Springs was also extremely tight with Williams. In the fall of 2007, Springs' father Ron, a former running back for the Dallas Cowboys, was lying in a Dallas hospital in a coma. Shawn Springs will always remember how Williams supported him during that time. He let him fly back to Dallas every week for a month, then gave him the game plans on Saturday nights so he could play on Sunday.

He says Williams is like a second father to him. He is adamant that the Redskins did not use a bounty system under Williams, although a recent Washington Post article citing mainly unnamed sources suggests otherwise. Springs says Williams would never intentionally try to hurt anyone.

But Springs will acknowledge that they bet on everything from tackles to turnovers, and that Williams held the money, mainly because he was the only one they trusted. It started in the monotonous days of summer, when training camp has an impossibly never-ending feel to it. It started out of masculinity and boredom. Springs said players would lay down $500 that a teammate couldn't blow up a running back, and then others wanted in on the action.

"It started with guys egging on each other, I think," Springs said. "I'm passionate about it because people keep saying this money made guys play harder. No, no, no, no. Fifteen-hundred dollars, when a guy's making $600,000 a week, is not paying his bills. Fifteen hundred isn't going to do nothing but buy their wives a purse.

"It was us joking around, being guys. I don't even know how to explain it. It comes across that Gregg was doing something bad, but to us we were just friends having fun. I mean, it was incentive among us."

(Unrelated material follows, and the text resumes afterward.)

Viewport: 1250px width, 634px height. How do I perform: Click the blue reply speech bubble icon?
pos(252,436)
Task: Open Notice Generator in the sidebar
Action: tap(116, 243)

But in New Orleans, according to the NFL, it was much more. Between 22 and 27 defensive players contributed money to the bounty pool, in violation of NFL rules, during the 2009, 2010 and 2011 seasons, which accounts for Williams' entire stay with the Saints. The NFL says the program was administered by Williams and that players received $1,500 for a "knockout" and $1,000 for a "cart-off," with the loot doubling or tripling for a playoff game.

Reese agreed to an interview this week, essentially because he works with kids these days and wanted to clear his name. Reese preaches sportsmanship, and wanted to make it clear he was not part of any bounty program in Buffalo. But there's a part of him who wants to hold off judgment on his former coach, too. Williams commands that loyalty.

Springs still talks to his former coach, who's in sort of an awkward limbo. The findings of an NFL security department investigation have been given to commissioner Roger Goodell. Williams is expected to be penalized heavily.

When asked why Williams apologized last week if he did nothing wrong, Springs said that maybe Williams did it because he was looking out for his players.

"Maybe," Springs says, "Gregg apologized because after the league said something, he should've said, 'You guys shouldn't do that.' But at the end of the day, if [Jonathan] Vilma decides to pay Darren Sharper $10,000 for blowing up a receiver across the middle, legally, he can't stop it. It's among friends."

Larkey hasn't talked to Williams in at least a year. He said Williams was the reason he played college football. Larkey is close with his own parents -- he talks to them every day -- but Williams, he said, helped him become the man he is today.

When Williams' teams used to go to Kansas City to play the Chiefs, Larkey used to take his son. His kid, who's also named Norman, thought that was cool, that Larkey was connected to an NFL coach. But now Larkey can't wrap his brain around the bounty issue. He can't believe Williams would be a part of something like that.

"I just about fell out of my chair," Larkey said. "I thought, 'Man, that wasn't him.' I know it's a totally different ballgame in the NFL, and the pressure may get to somebody. But not him. He was too even-keeled to let the pressure get to him."